En la vida de un adolescente hay un hecho decisivo que viene marcado por el día en que estrena la primera maleta, mete en ella el equipaje y se dispone a enfrentarse al destino. Se trata de un rito de iniciación. Toda la obra de Cristóbal Toral está impregnada por una sensación de fuga de aquella ruda realidad que le tenía atrapado en la niñez. Parece que su primera liberación fue aquel día que con una primera maleta de cartón dejó su mundo atrás camino de Antequera donde al pie de un polvoriento autobús le esperaba el futuro.
En cualquier aeropuerto se produce todos los días la misma escena. En la sala de recogida de equipajes al final de un vuelo las cintas comienzan a vomitar maletas dando tumbos y los pasajeros sienten cierta ansiedad por si la suya no aparece. Ahí está, el viajero la reconoce y la retira, pero cuando la cinta se detiene siempre queda una maleta solitaria que nadie reclama. Es la maleta perdida. Puede haber dado varias vueltas al mundo y dentro de ella van todos los sueños también perdidos. Cristóbal Toral ha convertido la maleta extraviada en un icono, la ha multiplicado por varios cientos, las ha amontonado, aunque siempre sea la misma, y las ha echado todas a volar por el espacio o la deja una al pie de una cama donde una mujer sueña dormida. A cada maleta de Toral le espera una estela de cometa.
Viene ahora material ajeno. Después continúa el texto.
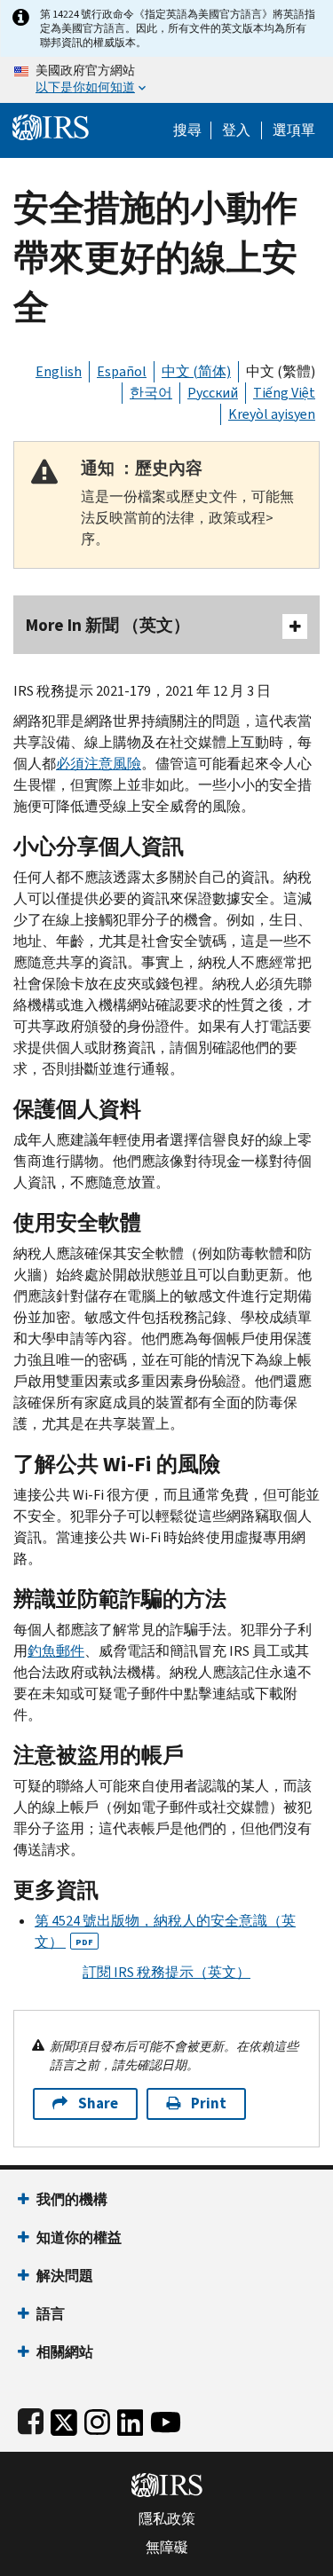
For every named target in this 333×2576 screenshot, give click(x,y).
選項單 (294, 130)
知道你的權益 (79, 2237)
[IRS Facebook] (31, 2418)
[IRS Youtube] (165, 2418)
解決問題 (64, 2275)
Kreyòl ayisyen (271, 414)
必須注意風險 (98, 763)
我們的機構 (71, 2199)
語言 (50, 2313)
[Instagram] (97, 2418)
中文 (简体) (196, 371)
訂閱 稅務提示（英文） (166, 1972)
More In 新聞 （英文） (108, 625)
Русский (212, 392)
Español (122, 371)
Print (208, 2103)
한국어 (151, 392)
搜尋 (187, 130)
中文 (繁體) (280, 371)
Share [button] (98, 2103)
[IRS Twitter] (64, 2418)
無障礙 (167, 2547)
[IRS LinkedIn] (130, 2418)
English (59, 371)
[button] (236, 130)
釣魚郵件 (56, 1651)
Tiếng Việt (284, 392)
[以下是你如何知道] (166, 80)
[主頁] (50, 125)
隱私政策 (167, 2519)
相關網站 (64, 2352)
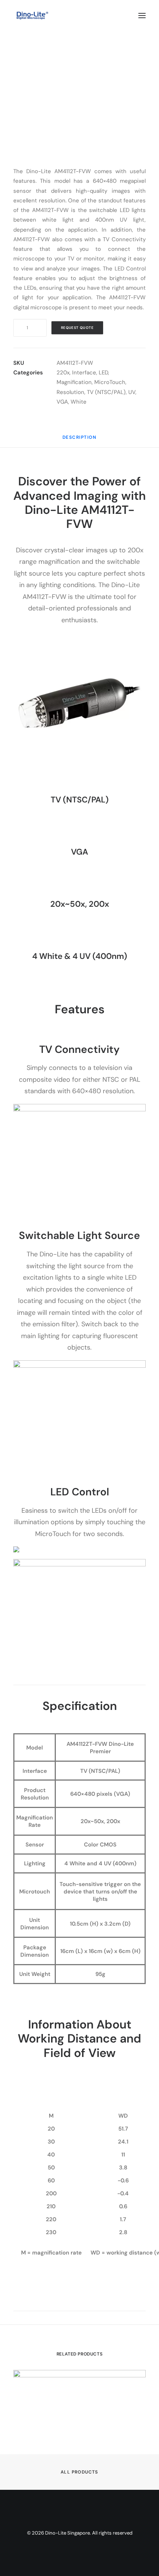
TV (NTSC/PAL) (106, 392)
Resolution (70, 392)
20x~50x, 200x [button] (79, 904)
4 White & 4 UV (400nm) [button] (79, 956)
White (79, 401)
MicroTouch (109, 382)
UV (131, 392)
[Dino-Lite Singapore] (32, 15)
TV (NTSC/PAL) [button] (80, 799)
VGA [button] (79, 851)
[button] (142, 15)
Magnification (74, 382)
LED (103, 372)
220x (63, 372)
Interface (84, 372)
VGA (62, 401)
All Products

Una beca de la Fundación Juan March permitió a este pintor dar el salto a Nueva York en el otoño de 1969. Hacía poco más de dos meses que los astronautas habían regresado de la Luna. "Una de las primeras cosas que hice, sin tener siquiera el estudio organizado para pintar, fue llamar a nuestro embajador en Washington, don Jaime Argüelles, para expresarle mi deseo de conocer a un astronauta. El embajador me hizo saber que ese encargo era difícil. Insistí. Sorprendentemente a los pocos días me llamó para decirme que Michael Collins iría a la embajada para que yo le conociera y pudiéramos hablar. El embajador organizó una cena para este encuentro. Michael Collins vino acompañado por el señor Chollinor, director del Museo de la NASA en Washington. Collins estuvo muy cordial durante la cena, me sorprendió su sencillez y su buena disposición a contar los detalles del heroico viaje. De lo mucho que hablamos quiero resaltar su respuesta a mi pregunta sobre cuál fue el momento más emotivo de su extraordinaria aventura. Michael Collins me confesó: 'Cuando estaba en el módulo de mando orbitando la Luna, que la veía a un tiro de piedra, y al mismo tiempo observaba desde mi habitáculo el planeta Tierra en el espacio, pequeño como cuando vemos desde aquí la Luna, pensaba en mi situación. Tenía la misión de recoger a mis compañeros Armstrong y Aldrin y llevarlos a la bolita Tierra que aparecía tan lejana en el cosmos...'. Esa emotiva descripción de Collins en aquellos momentos de soledad en el espacio me ha hecho reflexionar y he llegado a una conclusión: volver a la Tierra, o subir a la Tierra desde la Luna fue más arriesgado y emotivo que subir a la Luna desde la base de Cabo Cañaveral".